> [ЗАДАНИЕ]:
Воспроизведите дословно строки, начиная с самой первой и заканчивая строкой, в которой содержится «center [1058, 506].», включая обе границы.

==== ИСХОДНЫЕ ДАННЫЕ ====

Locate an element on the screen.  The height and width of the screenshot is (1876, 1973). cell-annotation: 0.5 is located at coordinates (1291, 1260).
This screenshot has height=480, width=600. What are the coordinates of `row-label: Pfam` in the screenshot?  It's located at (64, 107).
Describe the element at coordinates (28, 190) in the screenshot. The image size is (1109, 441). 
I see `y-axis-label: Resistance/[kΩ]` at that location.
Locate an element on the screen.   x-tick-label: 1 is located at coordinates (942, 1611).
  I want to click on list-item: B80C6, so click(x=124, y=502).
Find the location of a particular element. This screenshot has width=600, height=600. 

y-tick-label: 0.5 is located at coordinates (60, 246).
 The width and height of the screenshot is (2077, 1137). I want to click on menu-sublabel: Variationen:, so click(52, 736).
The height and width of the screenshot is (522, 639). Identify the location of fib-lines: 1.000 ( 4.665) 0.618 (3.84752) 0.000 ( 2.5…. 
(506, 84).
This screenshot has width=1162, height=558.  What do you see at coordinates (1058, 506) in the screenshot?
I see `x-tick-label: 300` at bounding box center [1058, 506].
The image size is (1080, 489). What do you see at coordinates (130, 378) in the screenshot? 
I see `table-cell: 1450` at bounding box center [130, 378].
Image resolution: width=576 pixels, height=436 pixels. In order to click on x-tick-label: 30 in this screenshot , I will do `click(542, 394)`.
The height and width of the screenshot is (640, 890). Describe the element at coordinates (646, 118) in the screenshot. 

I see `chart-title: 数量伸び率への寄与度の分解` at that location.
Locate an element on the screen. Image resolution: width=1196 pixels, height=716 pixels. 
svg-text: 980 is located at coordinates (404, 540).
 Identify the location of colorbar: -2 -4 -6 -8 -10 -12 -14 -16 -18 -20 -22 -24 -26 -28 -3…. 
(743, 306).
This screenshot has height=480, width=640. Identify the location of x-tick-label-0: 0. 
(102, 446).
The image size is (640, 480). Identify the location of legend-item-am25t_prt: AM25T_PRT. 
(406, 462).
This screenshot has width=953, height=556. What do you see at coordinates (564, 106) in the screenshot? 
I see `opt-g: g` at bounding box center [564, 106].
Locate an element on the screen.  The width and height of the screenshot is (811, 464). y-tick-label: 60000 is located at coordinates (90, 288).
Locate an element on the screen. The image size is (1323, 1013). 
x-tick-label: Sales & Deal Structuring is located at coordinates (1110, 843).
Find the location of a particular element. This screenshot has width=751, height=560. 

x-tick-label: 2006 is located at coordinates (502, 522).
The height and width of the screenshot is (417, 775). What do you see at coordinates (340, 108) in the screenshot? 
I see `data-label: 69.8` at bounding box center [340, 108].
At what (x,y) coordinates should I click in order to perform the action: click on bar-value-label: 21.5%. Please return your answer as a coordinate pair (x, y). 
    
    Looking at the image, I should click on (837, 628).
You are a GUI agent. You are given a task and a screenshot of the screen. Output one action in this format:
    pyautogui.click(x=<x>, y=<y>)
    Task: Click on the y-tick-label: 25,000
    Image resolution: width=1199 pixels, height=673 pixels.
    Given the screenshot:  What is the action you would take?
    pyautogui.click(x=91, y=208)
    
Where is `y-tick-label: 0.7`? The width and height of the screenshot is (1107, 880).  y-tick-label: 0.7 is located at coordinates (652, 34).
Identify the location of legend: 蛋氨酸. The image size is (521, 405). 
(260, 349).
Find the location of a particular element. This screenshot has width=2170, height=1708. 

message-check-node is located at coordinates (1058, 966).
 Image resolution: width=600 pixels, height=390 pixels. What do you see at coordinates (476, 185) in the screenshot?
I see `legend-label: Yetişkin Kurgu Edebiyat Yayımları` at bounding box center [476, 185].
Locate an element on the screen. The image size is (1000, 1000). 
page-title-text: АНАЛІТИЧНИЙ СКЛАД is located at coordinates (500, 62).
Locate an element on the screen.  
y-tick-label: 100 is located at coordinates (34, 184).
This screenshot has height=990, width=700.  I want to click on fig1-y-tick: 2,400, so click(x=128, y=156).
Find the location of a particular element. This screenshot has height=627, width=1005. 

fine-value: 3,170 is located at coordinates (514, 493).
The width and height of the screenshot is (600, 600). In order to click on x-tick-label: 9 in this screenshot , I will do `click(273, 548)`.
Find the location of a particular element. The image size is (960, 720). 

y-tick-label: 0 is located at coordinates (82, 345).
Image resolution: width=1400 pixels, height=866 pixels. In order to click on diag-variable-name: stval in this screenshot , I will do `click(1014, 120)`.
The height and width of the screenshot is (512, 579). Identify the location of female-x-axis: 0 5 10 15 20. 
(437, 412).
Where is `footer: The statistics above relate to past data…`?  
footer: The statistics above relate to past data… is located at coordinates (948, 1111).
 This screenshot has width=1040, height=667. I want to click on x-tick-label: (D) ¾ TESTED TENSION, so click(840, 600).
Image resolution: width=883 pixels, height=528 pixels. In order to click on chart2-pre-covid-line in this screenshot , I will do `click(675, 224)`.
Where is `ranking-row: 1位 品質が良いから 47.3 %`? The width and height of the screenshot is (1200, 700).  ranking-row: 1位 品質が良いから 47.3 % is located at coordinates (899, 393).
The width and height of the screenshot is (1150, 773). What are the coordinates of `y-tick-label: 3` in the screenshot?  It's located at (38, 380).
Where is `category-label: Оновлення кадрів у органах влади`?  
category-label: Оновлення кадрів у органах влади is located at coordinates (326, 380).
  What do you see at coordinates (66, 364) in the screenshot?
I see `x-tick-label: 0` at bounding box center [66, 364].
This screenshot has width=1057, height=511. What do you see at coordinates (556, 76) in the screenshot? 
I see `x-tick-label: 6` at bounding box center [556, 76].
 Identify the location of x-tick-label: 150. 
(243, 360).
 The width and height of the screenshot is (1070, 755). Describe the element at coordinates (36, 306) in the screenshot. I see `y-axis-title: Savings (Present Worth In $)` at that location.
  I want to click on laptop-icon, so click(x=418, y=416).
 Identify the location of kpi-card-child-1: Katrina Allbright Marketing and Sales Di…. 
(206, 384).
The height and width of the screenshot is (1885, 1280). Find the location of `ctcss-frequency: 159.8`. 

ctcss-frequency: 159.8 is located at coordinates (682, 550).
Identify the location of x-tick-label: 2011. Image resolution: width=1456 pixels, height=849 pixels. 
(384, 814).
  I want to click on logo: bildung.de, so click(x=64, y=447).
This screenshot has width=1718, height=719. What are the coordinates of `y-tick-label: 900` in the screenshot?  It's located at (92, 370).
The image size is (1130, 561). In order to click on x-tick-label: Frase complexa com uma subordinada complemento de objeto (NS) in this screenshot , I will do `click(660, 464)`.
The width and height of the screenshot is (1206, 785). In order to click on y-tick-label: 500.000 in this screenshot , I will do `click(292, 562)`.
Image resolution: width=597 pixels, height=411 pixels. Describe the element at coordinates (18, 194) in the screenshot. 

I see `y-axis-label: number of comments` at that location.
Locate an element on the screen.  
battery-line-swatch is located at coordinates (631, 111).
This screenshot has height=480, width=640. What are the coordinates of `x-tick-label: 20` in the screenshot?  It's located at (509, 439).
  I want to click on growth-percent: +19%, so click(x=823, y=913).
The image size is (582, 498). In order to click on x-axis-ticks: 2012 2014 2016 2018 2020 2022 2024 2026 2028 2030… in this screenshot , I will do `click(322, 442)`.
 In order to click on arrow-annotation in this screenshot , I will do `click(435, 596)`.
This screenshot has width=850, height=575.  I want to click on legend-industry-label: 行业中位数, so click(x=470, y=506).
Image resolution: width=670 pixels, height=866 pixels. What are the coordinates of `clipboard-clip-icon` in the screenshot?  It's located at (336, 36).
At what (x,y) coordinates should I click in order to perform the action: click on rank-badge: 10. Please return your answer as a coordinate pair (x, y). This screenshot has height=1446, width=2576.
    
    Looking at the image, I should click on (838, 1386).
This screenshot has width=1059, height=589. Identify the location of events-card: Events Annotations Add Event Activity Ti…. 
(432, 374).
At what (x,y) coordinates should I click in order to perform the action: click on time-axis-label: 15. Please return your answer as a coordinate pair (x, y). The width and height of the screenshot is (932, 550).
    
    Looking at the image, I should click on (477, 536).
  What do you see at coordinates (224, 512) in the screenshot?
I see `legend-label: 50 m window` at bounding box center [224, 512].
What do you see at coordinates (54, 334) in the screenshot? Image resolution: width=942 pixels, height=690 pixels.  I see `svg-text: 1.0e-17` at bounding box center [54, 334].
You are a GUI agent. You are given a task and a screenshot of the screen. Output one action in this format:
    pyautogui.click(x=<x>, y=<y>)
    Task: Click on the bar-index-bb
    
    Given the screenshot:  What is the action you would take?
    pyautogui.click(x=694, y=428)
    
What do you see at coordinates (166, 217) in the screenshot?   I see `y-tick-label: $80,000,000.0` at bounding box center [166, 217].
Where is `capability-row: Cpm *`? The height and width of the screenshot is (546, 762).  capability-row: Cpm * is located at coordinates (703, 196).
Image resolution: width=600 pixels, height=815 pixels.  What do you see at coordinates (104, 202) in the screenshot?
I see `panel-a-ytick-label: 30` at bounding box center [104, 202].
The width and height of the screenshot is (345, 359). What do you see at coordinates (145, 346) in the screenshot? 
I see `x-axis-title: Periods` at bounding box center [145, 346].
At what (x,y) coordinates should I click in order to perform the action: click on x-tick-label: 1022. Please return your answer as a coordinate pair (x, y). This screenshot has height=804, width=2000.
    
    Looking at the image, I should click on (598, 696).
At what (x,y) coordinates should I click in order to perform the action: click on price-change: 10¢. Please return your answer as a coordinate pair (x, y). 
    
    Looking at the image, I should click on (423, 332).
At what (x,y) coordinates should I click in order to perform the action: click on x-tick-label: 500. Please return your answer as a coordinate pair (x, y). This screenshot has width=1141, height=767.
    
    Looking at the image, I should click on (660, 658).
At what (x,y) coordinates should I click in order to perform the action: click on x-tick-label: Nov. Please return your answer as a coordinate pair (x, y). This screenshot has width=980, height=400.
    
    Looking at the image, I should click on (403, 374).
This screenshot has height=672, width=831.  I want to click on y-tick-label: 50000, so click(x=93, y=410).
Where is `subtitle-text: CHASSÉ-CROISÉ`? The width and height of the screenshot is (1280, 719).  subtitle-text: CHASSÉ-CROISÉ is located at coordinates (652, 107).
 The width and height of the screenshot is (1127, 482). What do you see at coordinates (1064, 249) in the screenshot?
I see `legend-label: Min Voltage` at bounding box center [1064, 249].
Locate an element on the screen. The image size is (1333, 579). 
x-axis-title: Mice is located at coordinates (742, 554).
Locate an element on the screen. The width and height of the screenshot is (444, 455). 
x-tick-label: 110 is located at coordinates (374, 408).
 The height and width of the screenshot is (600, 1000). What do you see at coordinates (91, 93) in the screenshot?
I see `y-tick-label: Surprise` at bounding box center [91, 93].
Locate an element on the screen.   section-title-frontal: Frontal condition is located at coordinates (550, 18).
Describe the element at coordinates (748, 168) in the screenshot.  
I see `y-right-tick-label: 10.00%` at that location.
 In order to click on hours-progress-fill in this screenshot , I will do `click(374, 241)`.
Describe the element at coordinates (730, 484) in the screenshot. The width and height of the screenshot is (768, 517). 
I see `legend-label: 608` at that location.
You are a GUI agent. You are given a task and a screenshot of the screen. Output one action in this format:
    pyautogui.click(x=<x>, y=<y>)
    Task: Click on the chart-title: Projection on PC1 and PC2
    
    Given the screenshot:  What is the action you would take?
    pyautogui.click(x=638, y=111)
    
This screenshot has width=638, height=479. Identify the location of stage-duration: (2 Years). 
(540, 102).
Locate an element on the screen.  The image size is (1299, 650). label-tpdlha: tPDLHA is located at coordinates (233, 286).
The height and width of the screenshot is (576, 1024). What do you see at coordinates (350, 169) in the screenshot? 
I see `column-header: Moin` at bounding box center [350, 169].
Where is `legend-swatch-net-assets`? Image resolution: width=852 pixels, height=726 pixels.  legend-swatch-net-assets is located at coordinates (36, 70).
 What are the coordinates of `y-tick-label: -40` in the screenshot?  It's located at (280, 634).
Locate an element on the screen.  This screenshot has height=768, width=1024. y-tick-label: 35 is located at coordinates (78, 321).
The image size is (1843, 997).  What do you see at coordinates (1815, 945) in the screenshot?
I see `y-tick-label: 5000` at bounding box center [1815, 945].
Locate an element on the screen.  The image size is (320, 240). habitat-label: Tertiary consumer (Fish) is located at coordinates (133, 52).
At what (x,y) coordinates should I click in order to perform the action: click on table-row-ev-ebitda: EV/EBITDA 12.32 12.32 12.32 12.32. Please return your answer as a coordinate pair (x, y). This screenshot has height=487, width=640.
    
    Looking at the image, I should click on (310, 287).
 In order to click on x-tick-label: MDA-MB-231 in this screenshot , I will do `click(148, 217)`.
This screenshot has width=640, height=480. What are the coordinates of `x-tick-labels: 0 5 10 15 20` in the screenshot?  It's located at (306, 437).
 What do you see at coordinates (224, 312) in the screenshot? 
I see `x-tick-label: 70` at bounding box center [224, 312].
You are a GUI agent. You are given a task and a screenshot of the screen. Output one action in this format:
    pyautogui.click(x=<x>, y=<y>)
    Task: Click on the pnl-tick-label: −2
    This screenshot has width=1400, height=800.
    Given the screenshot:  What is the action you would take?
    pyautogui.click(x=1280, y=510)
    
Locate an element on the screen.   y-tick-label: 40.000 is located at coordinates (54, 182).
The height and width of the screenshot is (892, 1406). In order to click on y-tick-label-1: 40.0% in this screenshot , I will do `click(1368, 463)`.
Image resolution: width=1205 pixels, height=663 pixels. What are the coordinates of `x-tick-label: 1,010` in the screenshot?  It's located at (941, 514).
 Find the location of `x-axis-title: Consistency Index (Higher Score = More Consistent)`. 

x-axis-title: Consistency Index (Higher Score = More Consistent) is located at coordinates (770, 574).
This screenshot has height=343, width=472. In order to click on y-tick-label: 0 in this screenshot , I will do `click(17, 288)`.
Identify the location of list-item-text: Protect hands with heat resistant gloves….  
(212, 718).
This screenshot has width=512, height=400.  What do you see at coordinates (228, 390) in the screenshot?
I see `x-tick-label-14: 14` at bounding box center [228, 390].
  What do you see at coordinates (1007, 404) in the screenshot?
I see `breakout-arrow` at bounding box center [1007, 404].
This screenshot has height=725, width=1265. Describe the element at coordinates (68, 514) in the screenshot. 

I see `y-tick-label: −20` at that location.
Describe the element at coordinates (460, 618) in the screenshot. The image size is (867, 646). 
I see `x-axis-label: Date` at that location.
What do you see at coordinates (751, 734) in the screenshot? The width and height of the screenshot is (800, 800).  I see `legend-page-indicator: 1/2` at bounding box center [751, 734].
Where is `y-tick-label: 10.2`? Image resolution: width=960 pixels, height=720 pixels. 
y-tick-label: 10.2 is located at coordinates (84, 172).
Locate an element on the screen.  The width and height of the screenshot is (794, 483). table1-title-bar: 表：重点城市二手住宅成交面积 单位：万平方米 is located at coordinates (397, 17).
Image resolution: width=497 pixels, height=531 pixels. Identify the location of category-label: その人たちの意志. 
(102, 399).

====

> [РЕЗУЛЬТАТ]:
Locate an element on the screen.  The height and width of the screenshot is (1876, 1973). cell-annotation: 0.5 is located at coordinates (1291, 1260).
This screenshot has height=480, width=600. What are the coordinates of `row-label: Pfam` in the screenshot?  It's located at (64, 107).
Describe the element at coordinates (28, 190) in the screenshot. The image size is (1109, 441). 
I see `y-axis-label: Resistance/[kΩ]` at that location.
Locate an element on the screen.   x-tick-label: 1 is located at coordinates (942, 1611).
  I want to click on list-item: B80C6, so click(x=124, y=502).
Find the location of a particular element. This screenshot has width=600, height=600. 

y-tick-label: 0.5 is located at coordinates (60, 246).
 The width and height of the screenshot is (2077, 1137). I want to click on menu-sublabel: Variationen:, so click(52, 736).
The height and width of the screenshot is (522, 639). Identify the location of fib-lines: 1.000 ( 4.665) 0.618 (3.84752) 0.000 ( 2.5…. 
(506, 84).
This screenshot has width=1162, height=558.  What do you see at coordinates (1058, 506) in the screenshot?
I see `x-tick-label: 300` at bounding box center [1058, 506].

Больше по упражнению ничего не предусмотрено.